5-lipoxygenase-activating protein gene expression. Key role of CCAAT/enhancer-binding proteins (C/EBP) in constitutive and tumor necrosis factor (TNF) alpha-induced expression in THP-1 cells.

We examined expression of the 5-lipoxygenase activating protein (FLAP), which is critical for inflammatory cell leukotriene synthesis. A 3.4-kb segment of the FLAP gene 5'-untranslated region accounted for a 22-fold increase in promoter activity when transfected into the monocyte-like cell line, THP-1, and demonstrated no activity in non-inflammatory cells. Virtually all of the promoter activity was mediated by the first 134 bp upstream of the transcription start site, a region that contains CCAAT/enhancer-binding proteins (C/EBP) consensus binding sites, at -36 to -28 bp (distal) and -25 to -12 bp (proximal). DNase I footprint analyses demonstrated THP-1 nuclear extract proteins bind to the proximal site. Electrophoretic mobility shift assay analyses revealed that C/EBP alpha, delta, and epsilon bind to the proximal site and C/EBP alpha and epsilon bind to the distal site, constitutively.
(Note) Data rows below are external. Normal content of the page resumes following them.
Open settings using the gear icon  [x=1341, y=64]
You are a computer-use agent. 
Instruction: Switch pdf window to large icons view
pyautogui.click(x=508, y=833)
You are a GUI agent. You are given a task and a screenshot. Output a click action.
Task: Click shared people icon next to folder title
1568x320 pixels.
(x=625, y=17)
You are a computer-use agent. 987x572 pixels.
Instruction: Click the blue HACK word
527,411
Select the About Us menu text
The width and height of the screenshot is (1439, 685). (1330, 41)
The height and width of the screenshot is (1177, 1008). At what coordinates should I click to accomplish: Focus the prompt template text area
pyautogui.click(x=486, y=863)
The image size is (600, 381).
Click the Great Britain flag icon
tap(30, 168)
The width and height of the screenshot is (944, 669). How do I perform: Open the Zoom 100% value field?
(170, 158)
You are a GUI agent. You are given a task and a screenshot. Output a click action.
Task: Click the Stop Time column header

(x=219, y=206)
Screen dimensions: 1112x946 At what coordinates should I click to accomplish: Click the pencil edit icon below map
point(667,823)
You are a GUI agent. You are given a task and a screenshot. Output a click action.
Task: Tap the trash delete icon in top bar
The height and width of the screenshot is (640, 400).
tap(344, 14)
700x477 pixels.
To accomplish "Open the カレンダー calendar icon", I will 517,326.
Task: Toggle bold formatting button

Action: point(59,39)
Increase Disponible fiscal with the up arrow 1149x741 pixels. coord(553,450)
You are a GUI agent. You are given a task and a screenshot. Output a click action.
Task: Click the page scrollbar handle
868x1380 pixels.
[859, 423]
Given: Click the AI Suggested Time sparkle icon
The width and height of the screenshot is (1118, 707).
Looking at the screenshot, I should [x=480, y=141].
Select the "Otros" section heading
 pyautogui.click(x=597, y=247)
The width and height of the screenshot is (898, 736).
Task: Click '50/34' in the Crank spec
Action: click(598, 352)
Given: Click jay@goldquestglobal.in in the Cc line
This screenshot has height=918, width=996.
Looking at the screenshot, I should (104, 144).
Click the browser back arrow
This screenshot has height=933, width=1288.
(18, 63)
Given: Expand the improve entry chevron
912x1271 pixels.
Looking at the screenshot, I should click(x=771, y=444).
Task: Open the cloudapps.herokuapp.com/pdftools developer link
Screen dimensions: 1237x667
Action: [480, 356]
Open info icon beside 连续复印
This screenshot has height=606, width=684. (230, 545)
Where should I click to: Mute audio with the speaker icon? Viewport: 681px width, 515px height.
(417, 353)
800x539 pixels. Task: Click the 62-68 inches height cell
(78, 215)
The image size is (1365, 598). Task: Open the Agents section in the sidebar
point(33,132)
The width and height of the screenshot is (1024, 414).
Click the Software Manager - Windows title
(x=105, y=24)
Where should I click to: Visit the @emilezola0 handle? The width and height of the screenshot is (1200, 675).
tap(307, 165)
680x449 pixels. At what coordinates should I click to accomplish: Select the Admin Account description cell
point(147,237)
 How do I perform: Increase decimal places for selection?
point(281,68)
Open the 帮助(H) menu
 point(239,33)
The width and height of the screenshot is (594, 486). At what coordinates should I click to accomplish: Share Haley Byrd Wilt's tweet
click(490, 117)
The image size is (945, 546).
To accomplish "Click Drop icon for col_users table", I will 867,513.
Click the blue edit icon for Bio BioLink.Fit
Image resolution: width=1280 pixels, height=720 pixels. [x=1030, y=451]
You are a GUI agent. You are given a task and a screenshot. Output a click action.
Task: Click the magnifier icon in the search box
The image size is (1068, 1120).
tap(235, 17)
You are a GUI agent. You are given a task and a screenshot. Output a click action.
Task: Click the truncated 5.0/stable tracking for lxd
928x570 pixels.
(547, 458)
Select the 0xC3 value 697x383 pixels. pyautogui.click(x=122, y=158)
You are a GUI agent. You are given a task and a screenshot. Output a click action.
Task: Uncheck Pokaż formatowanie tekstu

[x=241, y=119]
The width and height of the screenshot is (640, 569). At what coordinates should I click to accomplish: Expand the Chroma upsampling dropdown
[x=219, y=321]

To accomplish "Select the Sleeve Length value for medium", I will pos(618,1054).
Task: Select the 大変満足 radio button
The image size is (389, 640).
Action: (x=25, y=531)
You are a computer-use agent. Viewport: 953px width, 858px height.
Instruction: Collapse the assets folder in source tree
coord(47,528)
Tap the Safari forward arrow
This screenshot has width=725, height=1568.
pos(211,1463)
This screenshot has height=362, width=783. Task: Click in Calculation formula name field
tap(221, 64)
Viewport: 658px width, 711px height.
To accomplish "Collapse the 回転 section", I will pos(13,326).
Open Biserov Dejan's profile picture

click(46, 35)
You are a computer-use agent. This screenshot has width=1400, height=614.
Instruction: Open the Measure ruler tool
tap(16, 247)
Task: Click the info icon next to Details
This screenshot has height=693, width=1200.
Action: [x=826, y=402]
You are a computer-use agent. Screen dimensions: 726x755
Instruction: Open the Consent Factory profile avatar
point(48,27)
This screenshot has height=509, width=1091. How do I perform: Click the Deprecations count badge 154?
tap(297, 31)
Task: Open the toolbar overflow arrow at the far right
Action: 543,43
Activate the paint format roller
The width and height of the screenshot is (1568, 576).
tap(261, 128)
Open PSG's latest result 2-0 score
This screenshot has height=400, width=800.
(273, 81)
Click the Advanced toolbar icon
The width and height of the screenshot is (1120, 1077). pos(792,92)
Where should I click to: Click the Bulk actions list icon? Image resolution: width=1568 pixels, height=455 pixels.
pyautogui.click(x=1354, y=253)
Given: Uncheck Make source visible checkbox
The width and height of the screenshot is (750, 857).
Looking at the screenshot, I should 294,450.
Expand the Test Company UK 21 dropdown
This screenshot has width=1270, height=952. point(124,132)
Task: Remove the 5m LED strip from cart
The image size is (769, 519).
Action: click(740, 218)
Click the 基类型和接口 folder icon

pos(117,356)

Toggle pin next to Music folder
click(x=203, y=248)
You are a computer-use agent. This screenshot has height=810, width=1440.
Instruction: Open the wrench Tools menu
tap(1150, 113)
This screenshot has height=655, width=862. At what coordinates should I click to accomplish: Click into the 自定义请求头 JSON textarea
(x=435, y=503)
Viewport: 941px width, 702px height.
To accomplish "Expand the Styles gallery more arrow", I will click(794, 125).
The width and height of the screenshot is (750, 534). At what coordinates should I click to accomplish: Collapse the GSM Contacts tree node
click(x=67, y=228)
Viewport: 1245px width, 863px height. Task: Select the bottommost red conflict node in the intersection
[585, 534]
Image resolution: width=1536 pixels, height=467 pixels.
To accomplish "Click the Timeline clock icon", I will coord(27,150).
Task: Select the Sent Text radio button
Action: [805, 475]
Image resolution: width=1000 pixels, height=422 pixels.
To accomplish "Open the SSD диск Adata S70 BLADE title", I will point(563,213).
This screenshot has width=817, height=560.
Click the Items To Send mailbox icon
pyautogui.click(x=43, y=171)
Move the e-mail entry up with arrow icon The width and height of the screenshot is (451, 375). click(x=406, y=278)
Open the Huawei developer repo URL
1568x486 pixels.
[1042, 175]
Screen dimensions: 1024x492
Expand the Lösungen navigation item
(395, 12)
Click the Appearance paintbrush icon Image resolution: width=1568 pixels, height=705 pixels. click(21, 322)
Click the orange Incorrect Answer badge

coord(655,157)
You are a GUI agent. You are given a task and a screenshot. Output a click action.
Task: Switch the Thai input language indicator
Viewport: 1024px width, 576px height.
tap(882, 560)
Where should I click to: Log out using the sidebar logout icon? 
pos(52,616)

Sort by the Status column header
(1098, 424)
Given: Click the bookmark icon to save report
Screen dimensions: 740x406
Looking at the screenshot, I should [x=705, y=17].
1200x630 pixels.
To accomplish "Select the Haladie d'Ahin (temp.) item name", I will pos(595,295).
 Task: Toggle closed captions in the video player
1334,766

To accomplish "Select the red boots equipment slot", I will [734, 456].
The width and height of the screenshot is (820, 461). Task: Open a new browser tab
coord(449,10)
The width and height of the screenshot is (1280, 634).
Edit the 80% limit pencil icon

Transfection studies indicated that mutation of both the proximal and distal sites decreased constitutive FLAP promoter activity. Overexpression of C/EBP alpha, beta, and delta transactivated promoter activity and increased native FLAP mRNA accumulation. Mutation of both C/EBP sites essentially abolished promoter induction by C/EBP overexpression. Tumor necrosis factor (TNF) alpha induced FLAP mRNA expression, FLAP promoter activity, and C/EBP alpha, delta, and epsilon binding to the proximal and distal promoter consensus sites. Chromatin immunoprecipitation assays demonstrated that C/EBP alpha, delta, and epsilon bound to this region of the 5'-untranslated region, whereas C/EBP beta does not bind even under conditions of overexpression and stimulation. We conclude that the FLAP gene is transactivated by members of the C/EBP family of transcription factors in inflammatory cells and that these factors play an important role in FLAP gene induction by TNFalpha.